## Problem statement
Look below for the line that has "You are a computer-use". Set down the lines from there through the line that has "Task: Open the", exactly as written.

---+---

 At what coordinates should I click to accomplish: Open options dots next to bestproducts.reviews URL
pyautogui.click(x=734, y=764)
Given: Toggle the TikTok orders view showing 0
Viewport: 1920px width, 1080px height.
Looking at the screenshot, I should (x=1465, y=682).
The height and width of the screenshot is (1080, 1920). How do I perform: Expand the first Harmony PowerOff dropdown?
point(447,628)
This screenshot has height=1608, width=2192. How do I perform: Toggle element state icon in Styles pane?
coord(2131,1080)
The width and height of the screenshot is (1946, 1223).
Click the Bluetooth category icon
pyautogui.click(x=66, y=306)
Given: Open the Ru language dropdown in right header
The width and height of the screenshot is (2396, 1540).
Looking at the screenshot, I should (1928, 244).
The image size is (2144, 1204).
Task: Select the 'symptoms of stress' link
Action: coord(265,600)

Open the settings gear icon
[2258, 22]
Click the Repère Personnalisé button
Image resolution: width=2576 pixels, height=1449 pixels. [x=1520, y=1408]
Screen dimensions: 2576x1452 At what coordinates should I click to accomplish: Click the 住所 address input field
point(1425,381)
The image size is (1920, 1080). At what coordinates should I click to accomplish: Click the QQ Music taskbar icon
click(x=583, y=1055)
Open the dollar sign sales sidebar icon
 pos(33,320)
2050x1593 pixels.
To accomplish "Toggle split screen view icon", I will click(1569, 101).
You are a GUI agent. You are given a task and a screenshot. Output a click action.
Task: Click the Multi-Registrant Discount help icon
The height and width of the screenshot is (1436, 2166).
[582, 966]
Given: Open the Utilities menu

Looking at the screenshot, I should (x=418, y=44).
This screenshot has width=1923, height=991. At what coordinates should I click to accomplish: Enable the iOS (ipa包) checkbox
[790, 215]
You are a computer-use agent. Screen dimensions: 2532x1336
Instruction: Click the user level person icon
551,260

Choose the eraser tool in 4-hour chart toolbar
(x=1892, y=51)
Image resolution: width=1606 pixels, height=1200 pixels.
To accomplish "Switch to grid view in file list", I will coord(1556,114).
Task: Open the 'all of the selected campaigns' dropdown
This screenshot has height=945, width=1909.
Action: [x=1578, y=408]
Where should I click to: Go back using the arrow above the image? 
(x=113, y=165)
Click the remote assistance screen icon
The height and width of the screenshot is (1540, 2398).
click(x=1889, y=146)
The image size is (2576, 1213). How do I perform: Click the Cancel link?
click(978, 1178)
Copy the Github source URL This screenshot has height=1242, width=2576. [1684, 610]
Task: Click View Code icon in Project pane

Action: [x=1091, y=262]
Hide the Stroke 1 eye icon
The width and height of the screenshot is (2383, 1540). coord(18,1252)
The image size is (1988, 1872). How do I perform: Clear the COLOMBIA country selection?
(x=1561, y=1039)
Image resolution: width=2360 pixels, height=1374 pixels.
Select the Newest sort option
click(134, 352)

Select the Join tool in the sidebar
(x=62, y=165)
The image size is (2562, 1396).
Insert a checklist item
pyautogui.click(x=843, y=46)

---+---

## Expected answer
You are a computer-use agent. Screen dimensions: 2532x1336
Instruction: Click the user level person icon
551,260

Choose the eraser tool in 4-hour chart toolbar
(x=1892, y=51)
Image resolution: width=1606 pixels, height=1200 pixels.
To accomplish "Switch to grid view in file list", I will coord(1556,114).
Task: Open the 'all of the selected campaigns' dropdown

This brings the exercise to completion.